-------- Records shown --------

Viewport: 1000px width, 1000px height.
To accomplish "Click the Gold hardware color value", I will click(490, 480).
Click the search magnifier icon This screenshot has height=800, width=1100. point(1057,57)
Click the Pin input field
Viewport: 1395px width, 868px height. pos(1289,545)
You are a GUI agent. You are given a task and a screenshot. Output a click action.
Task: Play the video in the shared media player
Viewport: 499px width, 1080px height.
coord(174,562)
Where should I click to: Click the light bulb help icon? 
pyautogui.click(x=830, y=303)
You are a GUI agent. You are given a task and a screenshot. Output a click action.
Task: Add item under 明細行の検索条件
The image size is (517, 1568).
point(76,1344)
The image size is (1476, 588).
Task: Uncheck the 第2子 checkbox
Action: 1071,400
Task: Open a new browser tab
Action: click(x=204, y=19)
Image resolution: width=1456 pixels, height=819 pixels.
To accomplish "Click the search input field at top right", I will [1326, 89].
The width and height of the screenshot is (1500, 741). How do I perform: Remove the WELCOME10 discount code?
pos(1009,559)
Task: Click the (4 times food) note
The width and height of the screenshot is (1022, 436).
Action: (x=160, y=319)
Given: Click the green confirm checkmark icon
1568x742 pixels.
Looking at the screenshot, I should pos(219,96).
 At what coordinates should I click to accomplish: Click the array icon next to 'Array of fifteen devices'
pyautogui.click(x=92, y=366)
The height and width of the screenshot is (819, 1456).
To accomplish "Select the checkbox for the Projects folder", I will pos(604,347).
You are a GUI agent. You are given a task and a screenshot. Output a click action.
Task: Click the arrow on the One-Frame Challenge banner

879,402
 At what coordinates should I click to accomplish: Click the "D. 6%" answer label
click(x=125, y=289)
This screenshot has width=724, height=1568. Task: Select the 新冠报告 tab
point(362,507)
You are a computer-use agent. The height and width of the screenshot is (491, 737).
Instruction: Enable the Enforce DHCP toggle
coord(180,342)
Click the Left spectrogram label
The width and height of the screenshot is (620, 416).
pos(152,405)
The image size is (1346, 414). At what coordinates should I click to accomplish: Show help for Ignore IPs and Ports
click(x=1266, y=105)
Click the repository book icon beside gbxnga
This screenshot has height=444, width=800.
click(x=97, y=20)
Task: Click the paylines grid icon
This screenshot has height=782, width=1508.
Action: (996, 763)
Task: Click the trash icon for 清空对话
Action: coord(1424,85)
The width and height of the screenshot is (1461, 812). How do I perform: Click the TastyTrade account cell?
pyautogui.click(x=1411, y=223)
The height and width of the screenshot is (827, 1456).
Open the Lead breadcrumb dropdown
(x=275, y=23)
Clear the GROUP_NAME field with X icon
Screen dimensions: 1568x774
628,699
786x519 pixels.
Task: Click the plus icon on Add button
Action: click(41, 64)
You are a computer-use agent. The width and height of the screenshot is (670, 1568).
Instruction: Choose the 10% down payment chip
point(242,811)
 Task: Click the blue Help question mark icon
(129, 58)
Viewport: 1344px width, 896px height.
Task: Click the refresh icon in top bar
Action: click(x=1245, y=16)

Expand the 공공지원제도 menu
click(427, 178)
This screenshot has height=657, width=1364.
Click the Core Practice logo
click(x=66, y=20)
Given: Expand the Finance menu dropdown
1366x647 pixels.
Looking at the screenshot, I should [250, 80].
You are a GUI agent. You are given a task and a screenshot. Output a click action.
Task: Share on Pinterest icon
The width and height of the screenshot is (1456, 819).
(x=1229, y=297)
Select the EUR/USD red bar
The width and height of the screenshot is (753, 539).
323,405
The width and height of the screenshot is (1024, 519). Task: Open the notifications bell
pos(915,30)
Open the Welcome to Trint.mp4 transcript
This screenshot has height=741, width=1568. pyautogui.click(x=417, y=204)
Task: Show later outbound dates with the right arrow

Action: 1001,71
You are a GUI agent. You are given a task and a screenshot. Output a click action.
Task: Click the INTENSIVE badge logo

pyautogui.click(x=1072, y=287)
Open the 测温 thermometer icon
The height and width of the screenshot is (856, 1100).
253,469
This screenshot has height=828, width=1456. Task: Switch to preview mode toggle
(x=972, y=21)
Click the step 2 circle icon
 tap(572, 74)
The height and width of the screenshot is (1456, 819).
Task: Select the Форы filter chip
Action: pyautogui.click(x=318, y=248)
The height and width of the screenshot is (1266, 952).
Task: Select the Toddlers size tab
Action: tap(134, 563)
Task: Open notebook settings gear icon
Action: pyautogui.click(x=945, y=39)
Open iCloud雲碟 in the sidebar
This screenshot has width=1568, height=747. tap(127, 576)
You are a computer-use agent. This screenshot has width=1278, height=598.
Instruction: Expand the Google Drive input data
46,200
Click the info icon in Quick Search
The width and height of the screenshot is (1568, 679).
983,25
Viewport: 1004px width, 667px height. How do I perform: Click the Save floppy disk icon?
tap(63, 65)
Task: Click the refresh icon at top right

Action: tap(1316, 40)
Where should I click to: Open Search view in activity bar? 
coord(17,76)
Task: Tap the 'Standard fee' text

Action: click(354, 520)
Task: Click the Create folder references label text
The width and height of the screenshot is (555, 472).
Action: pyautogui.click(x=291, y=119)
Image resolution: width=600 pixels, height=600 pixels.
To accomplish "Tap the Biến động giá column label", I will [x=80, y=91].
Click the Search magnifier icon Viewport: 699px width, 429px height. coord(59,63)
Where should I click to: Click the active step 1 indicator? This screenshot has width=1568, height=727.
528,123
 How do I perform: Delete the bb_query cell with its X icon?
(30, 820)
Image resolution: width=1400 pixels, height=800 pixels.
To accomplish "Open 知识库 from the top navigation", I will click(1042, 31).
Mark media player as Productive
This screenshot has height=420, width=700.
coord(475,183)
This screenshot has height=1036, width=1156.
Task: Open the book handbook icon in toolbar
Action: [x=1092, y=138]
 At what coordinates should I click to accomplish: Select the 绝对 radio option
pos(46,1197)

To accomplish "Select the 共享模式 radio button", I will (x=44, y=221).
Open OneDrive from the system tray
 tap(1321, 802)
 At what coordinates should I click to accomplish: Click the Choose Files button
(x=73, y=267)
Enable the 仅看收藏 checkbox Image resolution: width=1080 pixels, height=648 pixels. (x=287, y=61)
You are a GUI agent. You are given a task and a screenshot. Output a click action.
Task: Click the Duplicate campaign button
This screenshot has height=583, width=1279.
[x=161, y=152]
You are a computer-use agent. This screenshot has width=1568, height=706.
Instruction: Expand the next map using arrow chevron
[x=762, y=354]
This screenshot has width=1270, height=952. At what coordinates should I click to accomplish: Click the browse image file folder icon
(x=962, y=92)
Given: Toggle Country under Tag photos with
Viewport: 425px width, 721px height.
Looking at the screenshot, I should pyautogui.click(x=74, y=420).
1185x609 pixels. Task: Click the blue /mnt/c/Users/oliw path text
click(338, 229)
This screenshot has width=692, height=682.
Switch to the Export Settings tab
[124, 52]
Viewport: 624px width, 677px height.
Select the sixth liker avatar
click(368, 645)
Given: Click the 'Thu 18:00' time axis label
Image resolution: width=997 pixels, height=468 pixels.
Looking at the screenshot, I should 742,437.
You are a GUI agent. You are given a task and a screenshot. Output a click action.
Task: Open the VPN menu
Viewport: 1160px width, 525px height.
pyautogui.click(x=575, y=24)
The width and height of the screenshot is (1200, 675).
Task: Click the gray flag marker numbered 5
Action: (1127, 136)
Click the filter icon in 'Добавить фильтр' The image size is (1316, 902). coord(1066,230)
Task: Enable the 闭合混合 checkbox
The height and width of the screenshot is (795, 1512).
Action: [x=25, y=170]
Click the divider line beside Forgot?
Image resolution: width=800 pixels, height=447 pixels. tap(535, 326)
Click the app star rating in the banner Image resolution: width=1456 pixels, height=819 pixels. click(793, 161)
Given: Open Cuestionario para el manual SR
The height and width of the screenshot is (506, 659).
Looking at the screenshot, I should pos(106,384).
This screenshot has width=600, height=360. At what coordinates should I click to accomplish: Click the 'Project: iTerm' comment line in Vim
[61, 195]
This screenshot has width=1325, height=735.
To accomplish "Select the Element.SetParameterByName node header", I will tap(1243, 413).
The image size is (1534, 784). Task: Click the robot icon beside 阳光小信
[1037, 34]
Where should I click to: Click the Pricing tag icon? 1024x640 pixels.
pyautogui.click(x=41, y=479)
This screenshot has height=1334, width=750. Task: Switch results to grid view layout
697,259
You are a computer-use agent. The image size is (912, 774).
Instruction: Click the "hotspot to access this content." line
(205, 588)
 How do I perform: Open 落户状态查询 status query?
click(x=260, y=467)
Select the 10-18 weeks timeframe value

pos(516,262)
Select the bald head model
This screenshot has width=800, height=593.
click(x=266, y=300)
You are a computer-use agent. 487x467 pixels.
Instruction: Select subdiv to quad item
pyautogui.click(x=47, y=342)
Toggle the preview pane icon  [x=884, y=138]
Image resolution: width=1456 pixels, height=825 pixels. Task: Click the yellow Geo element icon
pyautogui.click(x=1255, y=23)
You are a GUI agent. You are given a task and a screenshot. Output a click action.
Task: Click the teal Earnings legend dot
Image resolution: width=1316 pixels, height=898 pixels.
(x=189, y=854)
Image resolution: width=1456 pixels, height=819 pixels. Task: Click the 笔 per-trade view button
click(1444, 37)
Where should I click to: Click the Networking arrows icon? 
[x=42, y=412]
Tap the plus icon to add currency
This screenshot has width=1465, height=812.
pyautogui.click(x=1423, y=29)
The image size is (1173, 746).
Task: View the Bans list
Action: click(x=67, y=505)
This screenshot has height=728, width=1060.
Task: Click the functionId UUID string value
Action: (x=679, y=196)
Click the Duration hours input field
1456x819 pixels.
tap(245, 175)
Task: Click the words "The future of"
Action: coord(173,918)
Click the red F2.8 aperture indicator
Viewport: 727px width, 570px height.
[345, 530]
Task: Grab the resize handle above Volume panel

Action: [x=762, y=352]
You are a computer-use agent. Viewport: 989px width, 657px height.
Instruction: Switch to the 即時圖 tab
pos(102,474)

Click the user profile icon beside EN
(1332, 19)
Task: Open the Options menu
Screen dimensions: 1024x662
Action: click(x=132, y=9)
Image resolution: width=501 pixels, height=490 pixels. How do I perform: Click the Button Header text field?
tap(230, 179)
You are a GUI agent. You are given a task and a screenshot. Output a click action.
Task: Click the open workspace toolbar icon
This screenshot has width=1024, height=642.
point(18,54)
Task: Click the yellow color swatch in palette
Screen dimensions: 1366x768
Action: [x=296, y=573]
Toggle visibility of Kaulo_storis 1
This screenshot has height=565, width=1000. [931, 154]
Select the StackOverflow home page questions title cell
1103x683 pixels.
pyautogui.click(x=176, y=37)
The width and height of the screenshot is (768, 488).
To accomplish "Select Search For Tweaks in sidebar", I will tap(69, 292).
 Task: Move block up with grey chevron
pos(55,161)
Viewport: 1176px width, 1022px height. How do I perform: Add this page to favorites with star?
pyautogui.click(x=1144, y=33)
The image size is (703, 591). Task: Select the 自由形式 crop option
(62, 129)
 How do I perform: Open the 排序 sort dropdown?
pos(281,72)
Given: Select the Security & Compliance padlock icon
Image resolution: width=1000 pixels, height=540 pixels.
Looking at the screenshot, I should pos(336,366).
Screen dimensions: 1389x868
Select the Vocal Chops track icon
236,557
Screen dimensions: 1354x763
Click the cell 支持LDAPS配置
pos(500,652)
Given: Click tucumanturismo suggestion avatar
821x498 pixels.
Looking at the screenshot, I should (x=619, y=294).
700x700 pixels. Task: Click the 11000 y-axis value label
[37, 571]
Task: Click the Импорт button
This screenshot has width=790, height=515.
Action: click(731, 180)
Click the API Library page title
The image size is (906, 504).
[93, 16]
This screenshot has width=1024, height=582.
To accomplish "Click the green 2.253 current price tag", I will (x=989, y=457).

--------

● Do this:
Locate each line above that contains the string "avatar" and copy those lines in full.

● Exercise answer:
Select the sixth liker avatar
Given: Click tucumanturismo suggestion avatar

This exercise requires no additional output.